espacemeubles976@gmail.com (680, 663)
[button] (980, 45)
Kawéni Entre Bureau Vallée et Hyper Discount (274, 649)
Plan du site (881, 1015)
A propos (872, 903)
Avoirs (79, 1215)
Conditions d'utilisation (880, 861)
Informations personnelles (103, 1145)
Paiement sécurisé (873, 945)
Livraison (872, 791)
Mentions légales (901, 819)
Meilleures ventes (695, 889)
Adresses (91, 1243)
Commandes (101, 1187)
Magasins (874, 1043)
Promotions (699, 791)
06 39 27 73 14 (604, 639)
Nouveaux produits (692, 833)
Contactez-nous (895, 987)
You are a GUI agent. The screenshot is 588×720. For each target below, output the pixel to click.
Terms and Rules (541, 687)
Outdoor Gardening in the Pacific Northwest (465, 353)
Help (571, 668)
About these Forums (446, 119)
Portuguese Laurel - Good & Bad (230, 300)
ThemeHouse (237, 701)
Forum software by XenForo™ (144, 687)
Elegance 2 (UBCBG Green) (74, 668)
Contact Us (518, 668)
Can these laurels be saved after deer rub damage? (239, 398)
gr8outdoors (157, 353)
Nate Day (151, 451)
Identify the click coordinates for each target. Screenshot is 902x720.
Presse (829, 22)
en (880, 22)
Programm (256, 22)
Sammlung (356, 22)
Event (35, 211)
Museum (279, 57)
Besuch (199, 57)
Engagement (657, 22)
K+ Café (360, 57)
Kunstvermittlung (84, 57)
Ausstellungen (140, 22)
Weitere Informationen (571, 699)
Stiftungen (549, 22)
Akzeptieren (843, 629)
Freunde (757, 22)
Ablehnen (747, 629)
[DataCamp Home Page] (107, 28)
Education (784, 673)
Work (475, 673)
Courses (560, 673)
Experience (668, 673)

============

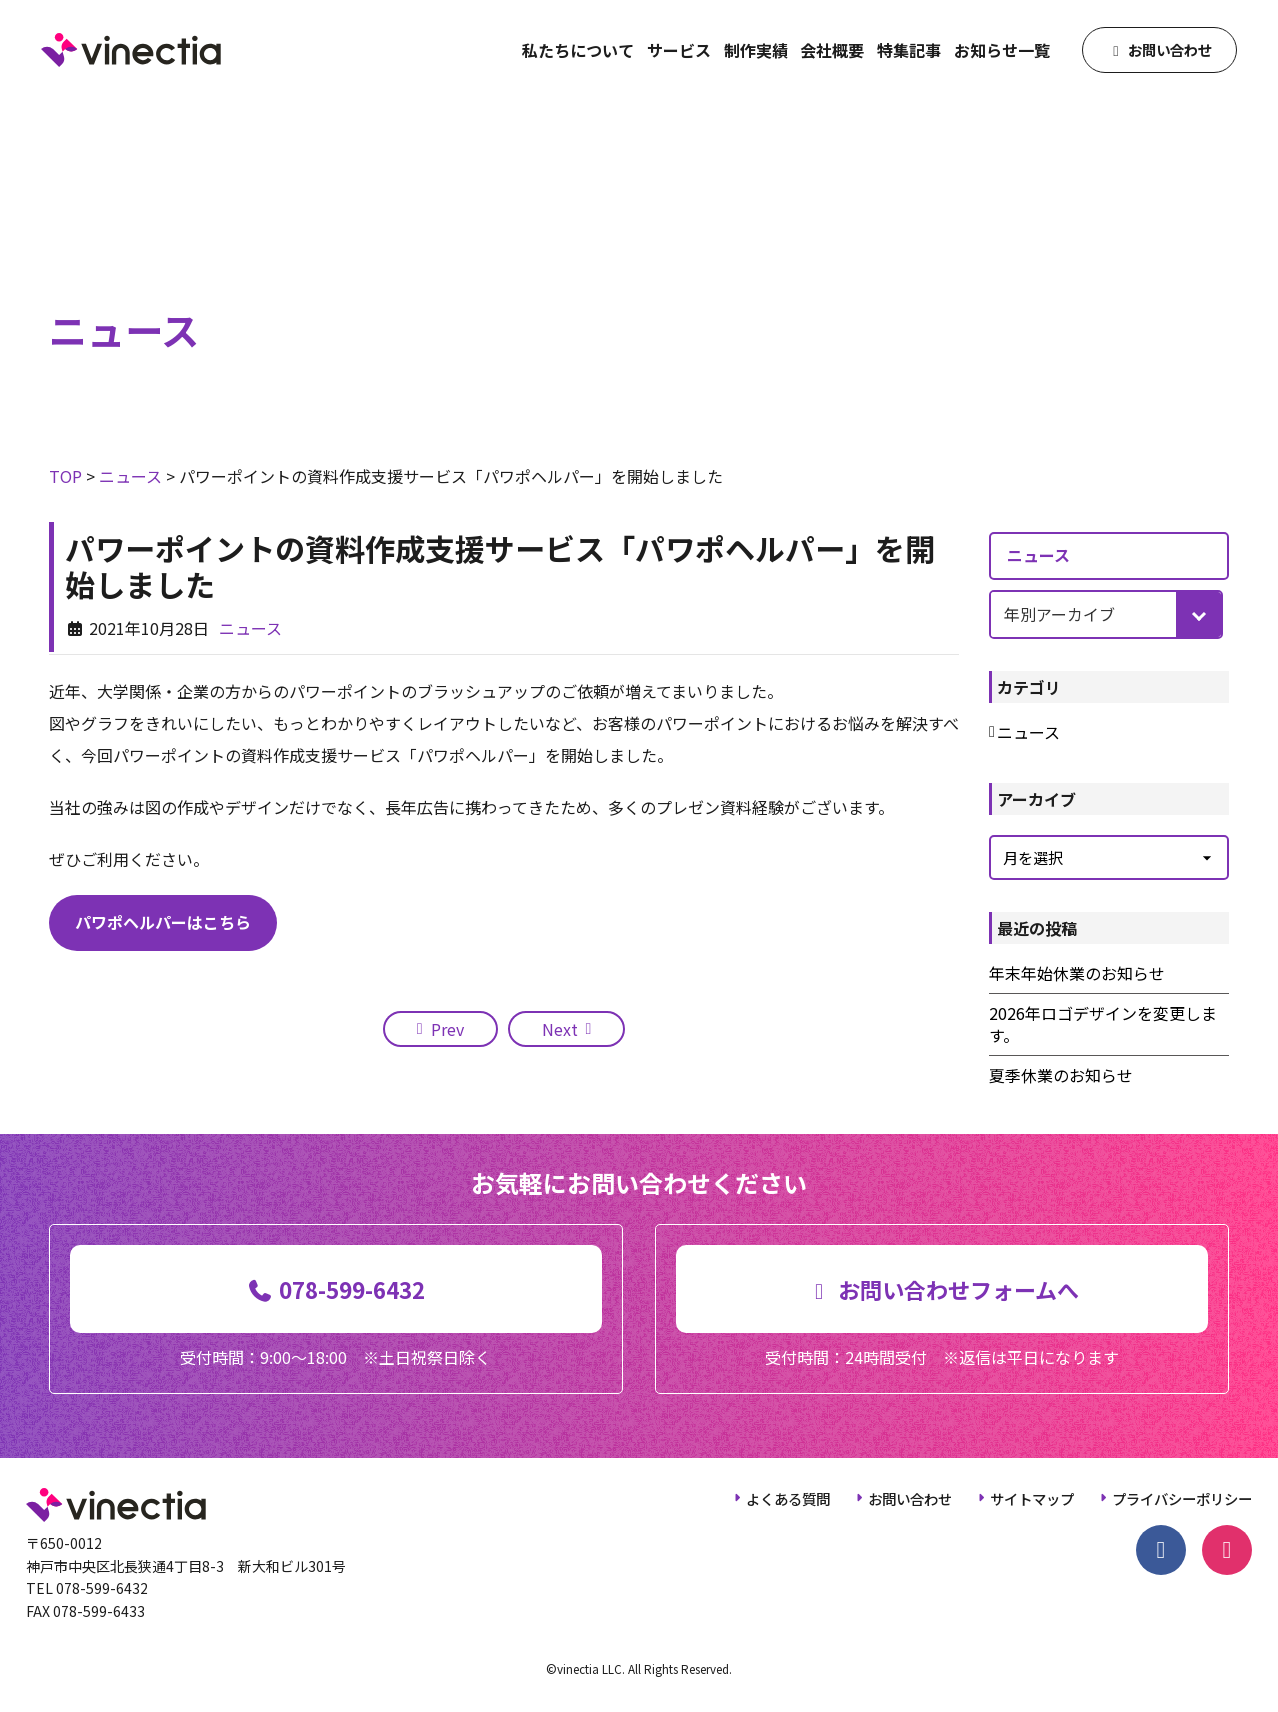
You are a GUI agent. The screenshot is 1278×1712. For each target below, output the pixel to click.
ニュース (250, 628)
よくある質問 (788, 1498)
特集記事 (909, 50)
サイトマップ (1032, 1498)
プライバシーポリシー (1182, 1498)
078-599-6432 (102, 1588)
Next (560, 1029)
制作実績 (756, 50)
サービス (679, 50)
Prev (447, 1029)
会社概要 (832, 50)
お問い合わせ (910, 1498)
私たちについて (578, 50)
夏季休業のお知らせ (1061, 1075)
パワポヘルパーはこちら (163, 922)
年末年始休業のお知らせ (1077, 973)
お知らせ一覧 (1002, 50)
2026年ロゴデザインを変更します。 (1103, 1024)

============

To do – Reproduce the data from the line containing "Ausstellungen (140, 22)" down to the line containing "Courses (560, 673)", switching "Freunde" to "Förderer" and leaving everything else unchanged.

Exercise output –
Ausstellungen (140, 22)
Weitere Informationen (571, 699)
Stiftungen (549, 22)
Akzeptieren (843, 629)
Förderer (757, 22)
Ablehnen (747, 629)
[DataCamp Home Page] (107, 28)
Education (784, 673)
Work (475, 673)
Courses (560, 673)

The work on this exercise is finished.